Monday, 15 April 2013

The Great Outdoors

At last!  The sun has finally started to make itself known.  Okay, so it's not exactly all that sunny yet but at least there's no longer an arctic wind blowing down the back of my neck.  And that, my lovely readers, means only one thing.  The pavements of London are our drinking grounds again!  And for the ultimate in al fresco pavement drinking, the Charlotte Street Hotel has to be one of the best locations in London.  If you're lucky enough to get a coveted outdoor spot, then be prepared for the genuine feeling of smugness you will feel as pedestrians pass you by.  A great spot for a pre-theatre drink and also highly-recommended for afternoon tea.
Cafe a la Paris

Mondays were made for coffee.  I do believe that it is perfectly accceptable to drink as much coffee as one needs on a Monday.  I'm no medical expert but I'm pretty sure it's okay.  And on a Monday I like to drink mine in style and pretend I'm somewhere else.  Somewhere else like... Paris, say.  Let's face it, Parisians know how to drink coffee.  They just look better doing it.  It's one of those annoyingly-shouldn't-be-true-but-just-is things in life.  Like how the French wear messy hair and look as though they've just stepped off the catwalk, whereas the English do it and look as though they've just got messy hair.  So when I want to pretend I'm somewhere across the pond, I head to Store St.
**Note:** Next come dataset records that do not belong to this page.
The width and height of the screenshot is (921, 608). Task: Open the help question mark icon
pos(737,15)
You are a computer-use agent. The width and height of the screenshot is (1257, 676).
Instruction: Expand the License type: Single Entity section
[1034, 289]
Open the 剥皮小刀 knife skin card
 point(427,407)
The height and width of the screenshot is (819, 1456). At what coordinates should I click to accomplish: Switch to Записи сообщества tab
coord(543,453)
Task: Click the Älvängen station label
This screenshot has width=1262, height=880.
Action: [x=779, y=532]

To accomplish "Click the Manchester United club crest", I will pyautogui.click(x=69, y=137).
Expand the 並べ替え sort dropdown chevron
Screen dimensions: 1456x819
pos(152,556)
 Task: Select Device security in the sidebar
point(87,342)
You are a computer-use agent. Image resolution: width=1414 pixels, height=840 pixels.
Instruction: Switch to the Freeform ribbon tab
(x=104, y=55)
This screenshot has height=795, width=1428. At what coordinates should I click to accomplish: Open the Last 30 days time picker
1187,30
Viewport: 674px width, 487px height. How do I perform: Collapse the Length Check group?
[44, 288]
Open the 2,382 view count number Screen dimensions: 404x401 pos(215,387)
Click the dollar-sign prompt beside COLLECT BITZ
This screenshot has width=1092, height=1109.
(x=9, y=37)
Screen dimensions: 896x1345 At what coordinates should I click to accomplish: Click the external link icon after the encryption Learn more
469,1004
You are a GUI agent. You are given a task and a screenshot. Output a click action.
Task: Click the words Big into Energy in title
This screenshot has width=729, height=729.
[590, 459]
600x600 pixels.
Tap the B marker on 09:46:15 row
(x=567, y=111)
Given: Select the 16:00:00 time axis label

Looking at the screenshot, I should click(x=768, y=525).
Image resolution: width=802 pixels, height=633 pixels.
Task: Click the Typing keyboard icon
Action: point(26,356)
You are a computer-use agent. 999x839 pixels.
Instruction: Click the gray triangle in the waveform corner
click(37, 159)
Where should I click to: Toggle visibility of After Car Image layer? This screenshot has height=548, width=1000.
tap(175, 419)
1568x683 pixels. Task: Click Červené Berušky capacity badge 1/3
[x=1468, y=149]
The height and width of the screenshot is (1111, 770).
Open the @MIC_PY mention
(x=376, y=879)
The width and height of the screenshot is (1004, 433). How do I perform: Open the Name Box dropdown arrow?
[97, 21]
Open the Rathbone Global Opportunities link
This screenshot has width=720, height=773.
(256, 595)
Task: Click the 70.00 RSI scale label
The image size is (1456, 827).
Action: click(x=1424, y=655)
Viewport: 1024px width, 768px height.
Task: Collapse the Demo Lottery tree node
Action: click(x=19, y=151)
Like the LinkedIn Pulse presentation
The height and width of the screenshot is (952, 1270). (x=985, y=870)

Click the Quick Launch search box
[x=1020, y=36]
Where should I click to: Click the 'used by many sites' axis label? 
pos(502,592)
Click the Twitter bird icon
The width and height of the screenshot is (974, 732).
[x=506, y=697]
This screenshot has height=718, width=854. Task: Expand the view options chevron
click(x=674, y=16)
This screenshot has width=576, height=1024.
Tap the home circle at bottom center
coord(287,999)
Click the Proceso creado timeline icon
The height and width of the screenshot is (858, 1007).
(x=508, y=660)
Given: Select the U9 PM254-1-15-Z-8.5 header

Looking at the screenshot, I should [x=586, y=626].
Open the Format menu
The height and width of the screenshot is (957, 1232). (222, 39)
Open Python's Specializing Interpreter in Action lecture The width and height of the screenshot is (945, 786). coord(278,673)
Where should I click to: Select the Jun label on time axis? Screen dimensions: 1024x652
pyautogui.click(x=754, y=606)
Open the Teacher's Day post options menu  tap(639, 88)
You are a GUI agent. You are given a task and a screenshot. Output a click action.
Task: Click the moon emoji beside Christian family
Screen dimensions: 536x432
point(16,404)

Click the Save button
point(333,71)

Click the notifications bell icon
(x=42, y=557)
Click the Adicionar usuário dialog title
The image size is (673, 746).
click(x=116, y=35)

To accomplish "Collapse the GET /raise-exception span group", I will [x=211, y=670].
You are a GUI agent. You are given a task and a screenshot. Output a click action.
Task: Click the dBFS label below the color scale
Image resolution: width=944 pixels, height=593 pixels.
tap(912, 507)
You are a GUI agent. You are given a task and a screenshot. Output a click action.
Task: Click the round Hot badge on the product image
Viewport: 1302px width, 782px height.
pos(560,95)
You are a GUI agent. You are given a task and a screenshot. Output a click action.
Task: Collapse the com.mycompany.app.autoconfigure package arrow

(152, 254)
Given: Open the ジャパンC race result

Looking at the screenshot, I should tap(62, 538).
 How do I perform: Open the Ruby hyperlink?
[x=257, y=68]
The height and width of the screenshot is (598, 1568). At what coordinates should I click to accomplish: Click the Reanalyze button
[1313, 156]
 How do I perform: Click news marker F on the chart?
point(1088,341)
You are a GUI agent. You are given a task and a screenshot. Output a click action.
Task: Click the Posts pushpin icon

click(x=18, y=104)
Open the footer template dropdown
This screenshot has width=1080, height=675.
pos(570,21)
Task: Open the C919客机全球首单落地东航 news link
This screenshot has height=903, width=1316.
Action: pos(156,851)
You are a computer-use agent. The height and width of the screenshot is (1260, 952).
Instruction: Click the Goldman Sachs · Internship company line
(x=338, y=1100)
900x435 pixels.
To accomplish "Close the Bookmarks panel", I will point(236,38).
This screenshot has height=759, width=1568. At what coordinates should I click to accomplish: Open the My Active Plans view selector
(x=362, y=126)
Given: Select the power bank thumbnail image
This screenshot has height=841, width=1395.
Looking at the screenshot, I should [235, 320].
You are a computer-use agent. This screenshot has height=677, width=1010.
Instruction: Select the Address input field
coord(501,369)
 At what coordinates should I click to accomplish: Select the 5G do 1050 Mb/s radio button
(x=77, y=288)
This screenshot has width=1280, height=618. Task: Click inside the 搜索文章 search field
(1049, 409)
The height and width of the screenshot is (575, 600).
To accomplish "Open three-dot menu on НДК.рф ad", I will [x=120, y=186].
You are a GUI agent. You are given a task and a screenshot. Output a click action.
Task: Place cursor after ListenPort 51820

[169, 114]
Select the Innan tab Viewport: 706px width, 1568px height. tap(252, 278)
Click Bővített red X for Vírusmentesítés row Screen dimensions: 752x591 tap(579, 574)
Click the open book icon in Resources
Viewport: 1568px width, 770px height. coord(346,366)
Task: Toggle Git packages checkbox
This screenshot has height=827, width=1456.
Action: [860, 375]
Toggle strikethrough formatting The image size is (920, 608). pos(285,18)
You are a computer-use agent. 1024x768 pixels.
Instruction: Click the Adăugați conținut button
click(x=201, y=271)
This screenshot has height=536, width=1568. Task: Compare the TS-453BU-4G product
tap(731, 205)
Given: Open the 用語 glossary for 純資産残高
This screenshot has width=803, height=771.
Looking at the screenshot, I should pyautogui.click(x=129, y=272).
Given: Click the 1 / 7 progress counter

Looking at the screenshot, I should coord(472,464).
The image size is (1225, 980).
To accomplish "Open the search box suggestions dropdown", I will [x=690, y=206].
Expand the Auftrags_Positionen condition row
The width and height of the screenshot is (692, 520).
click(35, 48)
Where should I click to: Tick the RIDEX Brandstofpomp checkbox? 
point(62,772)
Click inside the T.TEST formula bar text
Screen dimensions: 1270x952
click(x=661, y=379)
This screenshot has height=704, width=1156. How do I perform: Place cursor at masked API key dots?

Espresso on Store Street.  One of my favourite streets in London, Store Street feels like a trip down a lane in the Marais.  And outside Store St. Espresso, the tables are always occupied by some insouciant Parisian looking types sat languering.  But don't be perturbed.  Because the coffee is good.  And if you have some time on your hands it's a lovely place to while some away.